SOLLEN JEDOCH PROZESSE oder die Entwicklung von Neuem beschrieben werden, so wird eine Alternative zum klassischen Erkenntnismodell und der Axiomatik der klassischen Logik benötigt. Der hier im Anschluss an Günther und Peirce formulierte Vorschlag lautet: Wenn das klassische Erkenntnismodell als zu restringiert abgelehnt wird, dann muss dies noch nicht bedeuten, kein nicht-klassisches Erkenntnismodell konstruieren zu können.
EIN SOLCHES NICHT-KLASSISCHES, reflexionslogisches, und das heißt: mehrwertiges Erkenntnis- und Logikmodell hat Günther zu entwickeln begonnen. Es wird in der vorliegenden Arbeit mit der Semiotik von Peirce kompiliert. Dabei wird gezeigt, dass sich Peirce' System als logisch und erkenntnistheoretisch dreiwertiges, also reflexionslogisches System rekonstruieren lässt, und dass sich somit ein formal geschlossenes Modell einer Zeichentheorie formulieren lässt. Diese reflexionslogische Semiotik verwirft nicht das klassische Erkenntnismodell, sondern schließt es als limitierten Sonderfall ein, wodurch auch die klassische Axiomatik, insbesondere der Satz vom ausgeschlossenen Dritten, nur noch eingeschränkte Gültigkeit hat. Das der reflexionslogischen Semiotik zugrunde liegende Erkenntnis- und Logikmodell ist also umfangreicher als das klassische und stellt eine Erweiterung von diesem dar. Mit diesem Modell können Prozessualität und die Möglichkeit der Kreation von Neuem nicht nur dargestellt, sondern auch logisch begründet werden. Damit können nunmehr lebendige Systeme beschrieben werden, die nicht nur passiv reflektieren, sondern über einen prozessualen, evoluierenden Handlungsspielraum verfügen. Dieser Spielraum entsteht nicht in der objektiven, abgeschlossenen Realitätsthematik des klassischen 'Seins', sondern in der Multinegationalität als subjektivem Reflexionsprozess.

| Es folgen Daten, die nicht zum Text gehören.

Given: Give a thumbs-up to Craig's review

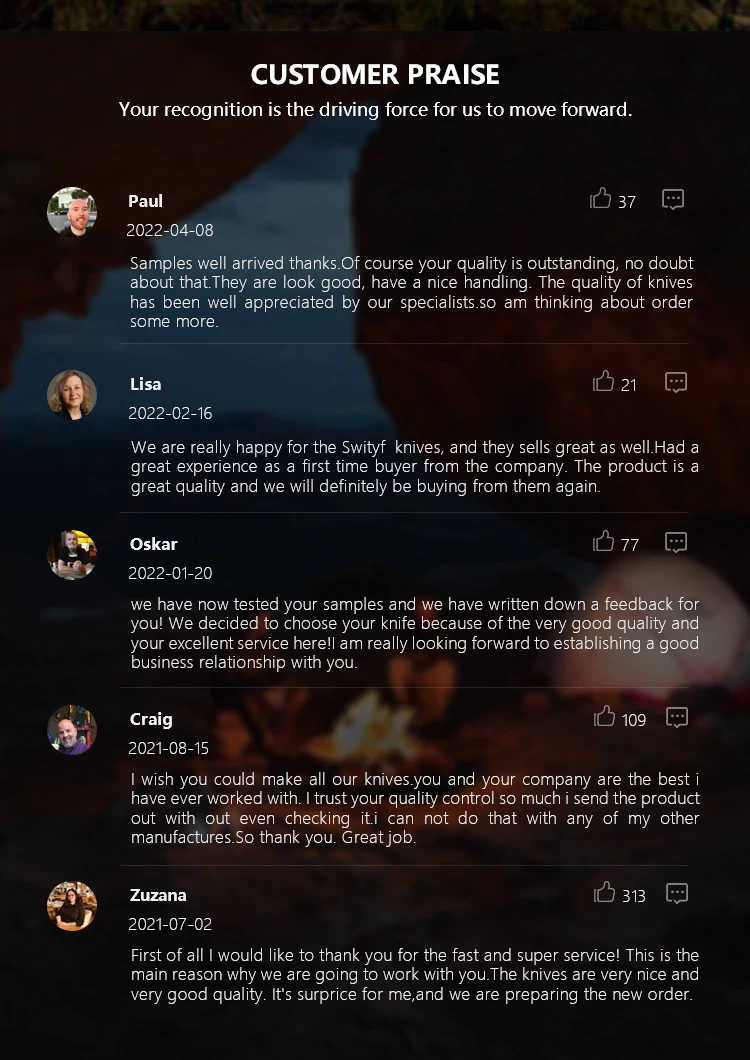Looking at the screenshot, I should pyautogui.click(x=604, y=716).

DIE REFLEXIONSLOGISCHE SEMIOTIK erschließt dort als innovatives Instrument neue Forschungsperspektiven, wo es nicht mehr gilt, 'Seiendes' zu identifizieren, sondern wo Multinegationalität Entwicklung erlaubt, auf welche die 'Wirklichkeit' keine Hinweise liefert. Somit liegt erstmals ein Instrumentarium vor, mit dem Semiose als semiotischer Prozess adäquat behandelt werden kann. Die reflexionslogische Semiotik eignet sich daher insbesondere zur Analyse solcher literarischer Texte, die selbst keine 'identifikatorischen' Erzählstrategien entfalten, sondern als subjektive Reflexionsprozesse aufgefasst werden können.